The probability distribution function (PDF) of the given random variable X is

$f_X(x)=\frac{3}{2}x^2$, for $-1\leq x\leq 1$ and $f_X(x)=0$ elsewhere.

The cumulative distribution function (CDF) of X is

$F_X(x)=\int\limits_{-\infty}^{x}f_X(t)dt$

Hence

$F_X(x)=0$, for x<1

$F_X(x)=1$, for x>1

$F_X(x)=\int\limits_{-1}^x\frac{3}{2}t^2dt=\frac{1}{2}t^3|_{-1}^x=(x^3+1)/2$ for $-1\leq x\leq 1$.

Consider the random variable $Y=X^2/2$.

$F_Y(y)=P(Y\leq y)=P(X^2/2\leq y)=P(X^2\leq 2y)$

Hence

$F_Y(y)=0$, if y<0

$F_Y(y)=1$, for 2y>1 (i.e. y>1/2)

$F_Y(y)=F_X(\sqrt{2y})-F_X(-\sqrt{2y})=$

$(1+(\sqrt{2y})^3)/2-(1-(\sqrt{2y})^3)/2=2\sqrt{2}y^{3/2}$

Then

$f_Y(y)=\frac{d}{dy}F_Y(y)$

$f_Y(y)=3\sqrt{2}y^{1/2}$ for $y\in[0,1/2]$ and $f_Y(y)=0$ elsewhere.

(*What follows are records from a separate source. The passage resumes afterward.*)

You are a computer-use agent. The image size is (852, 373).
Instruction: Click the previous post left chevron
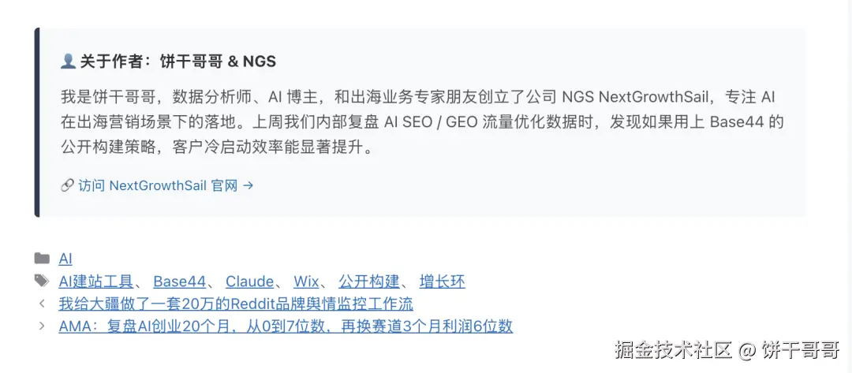click(x=42, y=304)
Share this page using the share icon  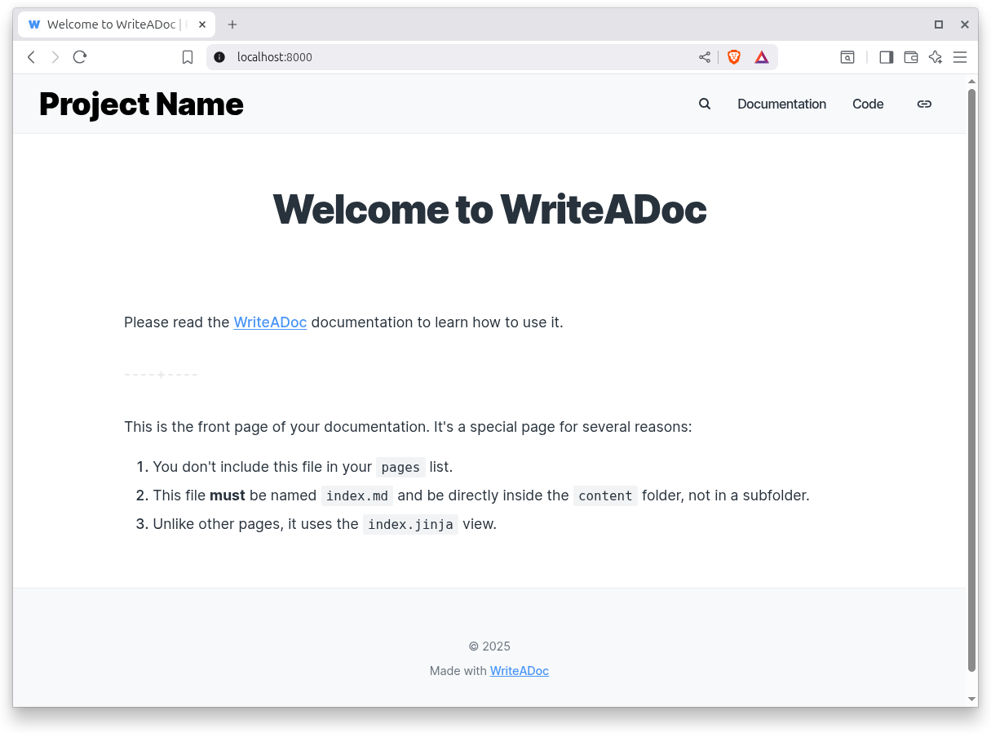coord(704,57)
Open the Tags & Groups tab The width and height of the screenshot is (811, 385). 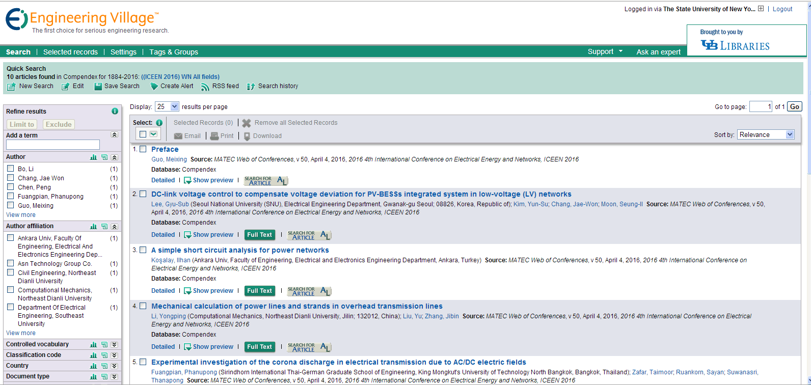click(x=174, y=52)
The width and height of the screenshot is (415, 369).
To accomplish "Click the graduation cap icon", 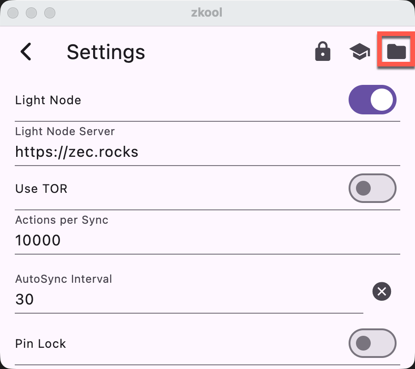I will click(x=360, y=52).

Expectation of $Y$ is $E(Y)=\int\limits_0^{1/2} yf_Y(y)dy=\int\limits_0^{1/2}3\sqrt{2}y^{3/2}dy=$

$=3\sqrt{2}\cdot \frac{2}{5}y^{5/2}|_0^{1/2}=3/10=0.3$

Expectation of $Y^2$ is $E(Y^2)=\int\limits_0^{1/2} y^2f_Y(y)dy=\int\limits_0^{1/2}3\sqrt{2}y^{5/2}dy=$

$=3\sqrt{2}\cdot \frac{2}{7}y^{7/2}|_0^{1/2}=3/28$

Variance of $Y$ is $V(Y)=E(Y^2)-E(Y)^2=3/28-9/100=3/175$

Standard deviation is $\sigma_Y=\sqrt{V(Y)}=\sqrt{3/175}=\sqrt{21}/35=0.131$

Answer. $E(Y)=0.3$; $\sigma_Y=0.131$.